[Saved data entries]
::::::::::

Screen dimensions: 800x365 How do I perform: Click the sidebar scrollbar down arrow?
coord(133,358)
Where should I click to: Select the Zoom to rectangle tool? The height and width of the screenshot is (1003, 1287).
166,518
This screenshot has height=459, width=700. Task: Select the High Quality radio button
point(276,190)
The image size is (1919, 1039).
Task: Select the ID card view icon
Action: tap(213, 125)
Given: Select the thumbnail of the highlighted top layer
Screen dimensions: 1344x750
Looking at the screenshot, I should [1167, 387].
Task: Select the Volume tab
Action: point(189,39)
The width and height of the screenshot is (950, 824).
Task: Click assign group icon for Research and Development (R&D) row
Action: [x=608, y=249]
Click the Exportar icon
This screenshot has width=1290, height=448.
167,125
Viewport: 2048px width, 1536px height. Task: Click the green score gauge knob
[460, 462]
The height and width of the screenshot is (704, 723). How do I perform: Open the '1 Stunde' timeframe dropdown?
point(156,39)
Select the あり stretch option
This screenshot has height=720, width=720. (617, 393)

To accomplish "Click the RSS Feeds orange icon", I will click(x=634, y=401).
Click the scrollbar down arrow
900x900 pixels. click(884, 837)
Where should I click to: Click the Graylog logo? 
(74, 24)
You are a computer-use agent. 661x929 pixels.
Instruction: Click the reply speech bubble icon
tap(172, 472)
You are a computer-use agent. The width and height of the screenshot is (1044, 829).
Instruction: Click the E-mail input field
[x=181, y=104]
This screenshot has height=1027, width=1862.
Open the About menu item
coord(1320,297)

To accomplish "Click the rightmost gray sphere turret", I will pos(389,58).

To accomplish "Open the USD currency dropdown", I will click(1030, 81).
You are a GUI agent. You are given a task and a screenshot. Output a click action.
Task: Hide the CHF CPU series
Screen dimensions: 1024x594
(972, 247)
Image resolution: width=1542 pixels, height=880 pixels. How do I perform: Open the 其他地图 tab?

::::::::::

• REQUIRED WORK:
Copy out every entry exactly.

• WRITTEN SOLUTION:
Screen dimensions: 800x365 How do I perform: Click the sidebar scrollbar down arrow?
coord(133,358)
Where should I click to: Select the Zoom to rectangle tool? The height and width of the screenshot is (1003, 1287).
166,518
This screenshot has height=459, width=700. Task: Select the High Quality radio button
point(276,190)
The image size is (1919, 1039).
Task: Select the ID card view icon
Action: tap(213, 125)
Given: Select the thumbnail of the highlighted top layer
Screen dimensions: 1344x750
Looking at the screenshot, I should [1167, 387].
Task: Select the Volume tab
Action: point(189,39)
The width and height of the screenshot is (950, 824).
Task: Click assign group icon for Research and Development (R&D) row
Action: [x=608, y=249]
Click the Exportar icon
This screenshot has width=1290, height=448.
167,125
Viewport: 2048px width, 1536px height. Task: Click the green score gauge knob
[460, 462]
The height and width of the screenshot is (704, 723). How do I perform: Open the '1 Stunde' timeframe dropdown?
point(156,39)
Select the あり stretch option
This screenshot has height=720, width=720. (617, 393)

To accomplish "Click the RSS Feeds orange icon", I will click(x=634, y=401).
Click the scrollbar down arrow
900x900 pixels. click(884, 837)
Where should I click to: Click the Graylog logo? 
(74, 24)
You are a computer-use agent. 661x929 pixels.
Instruction: Click the reply speech bubble icon
tap(172, 472)
You are a computer-use agent. The width and height of the screenshot is (1044, 829).
Instruction: Click the E-mail input field
[x=181, y=104]
This screenshot has height=1027, width=1862.
Open the About menu item
coord(1320,297)

To accomplish "Click the rightmost gray sphere turret", I will pos(389,58).

To accomplish "Open the USD currency dropdown", I will click(1030, 81).
You are a GUI agent. You are given a task and a screenshot. Output a click action.
Task: Hide the CHF CPU series
Screen dimensions: 1024x594
(972, 247)
Image resolution: width=1542 pixels, height=880 pixels. How do I perform: Open the 其他地图 tab?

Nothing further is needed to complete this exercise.